How a Google Engineer Automated 80% of His Work Using Claude Code

The article explains how a Google engineer leveraged Claude Code together with a lightweight .NET application and a curated CLAUDE.md file based on Karpathy’s principles, plus the Everything‑Claude‑Code repository, to automate roughly 80 % of his development tasks, reduce token waste, and achieve massive time and cost savings.

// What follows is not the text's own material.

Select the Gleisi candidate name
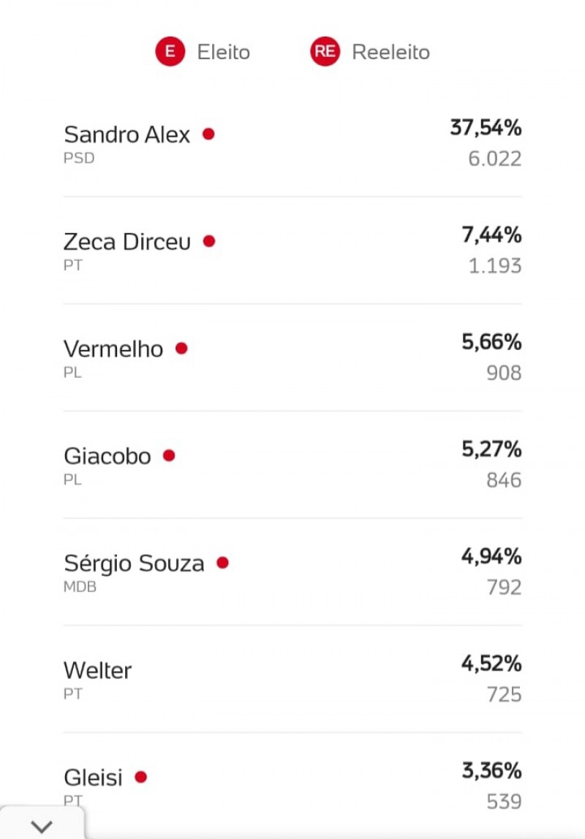Image resolution: width=585 pixels, height=839 pixels. pos(93,778)

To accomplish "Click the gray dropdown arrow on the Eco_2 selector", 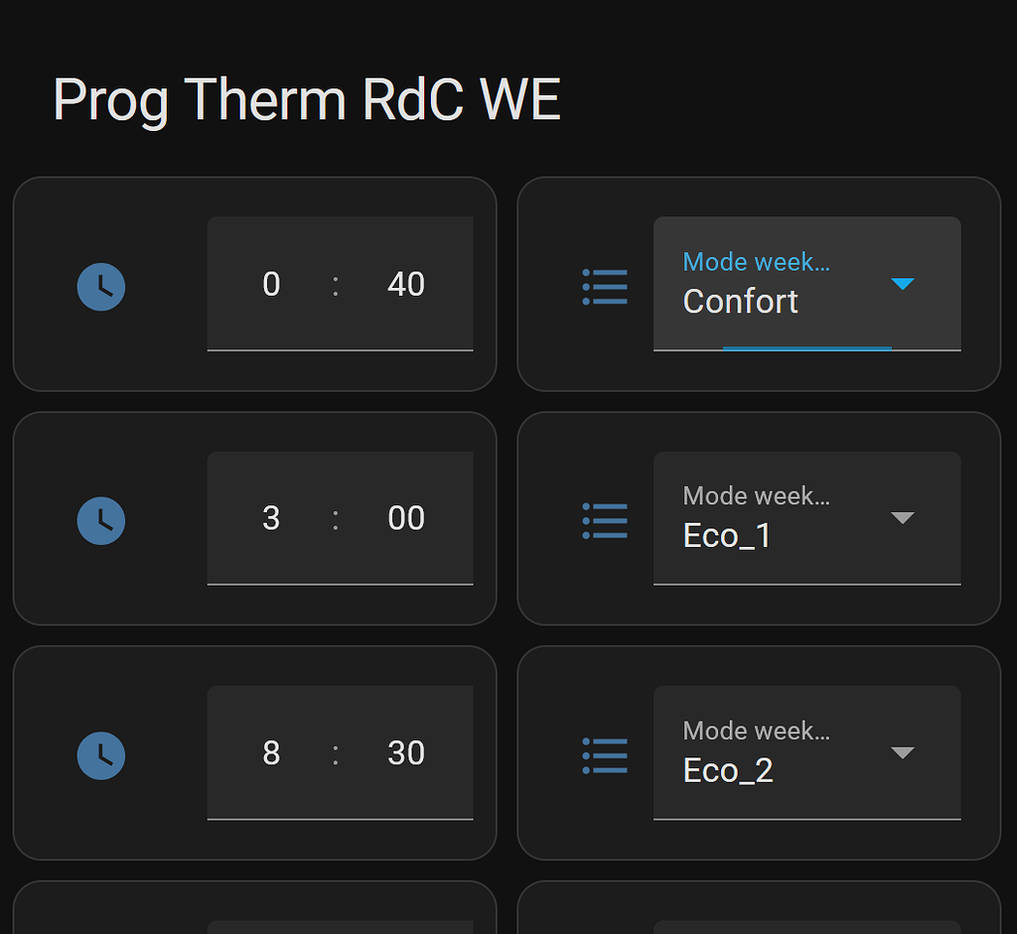I will (x=904, y=752).
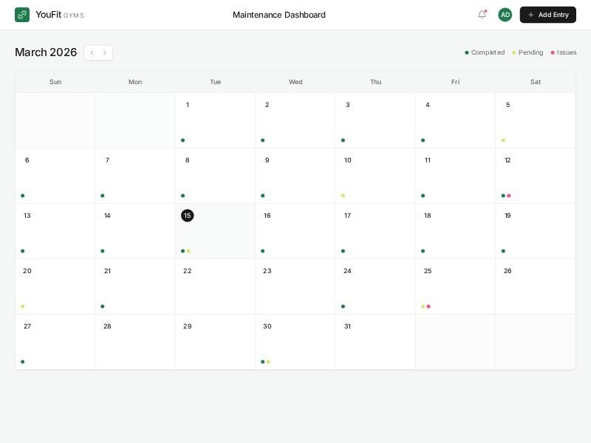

High Availability Architecture
High Availability Architecture
High Availability Architecture
How a Google Engineer Automated 80% of His Work Using Claude Code

Karpathy‑Based CLAUDE.md

Andrej Karpathy identified four recurring coding mistakes made by LLMs: over‑design, ignoring existing patterns, adding unnecessary dependencies, and making unrelated changes. A community‑maintained CLAUDE.md file encodes these observations as four actionable principles:

Think Before Coding      → Prevent false assumptions and missed trade‑offs
Simplicity First         → Avoid over‑design and bloated abstractions
Surgical Changes        → Modify only code that is explicitly required
Goal‑Driven Execution   → Test first, verify success criteria

Applying the file to a project reduces Claude’s rule‑violation rate from ~40 % to ~3 % after a five‑minute setup.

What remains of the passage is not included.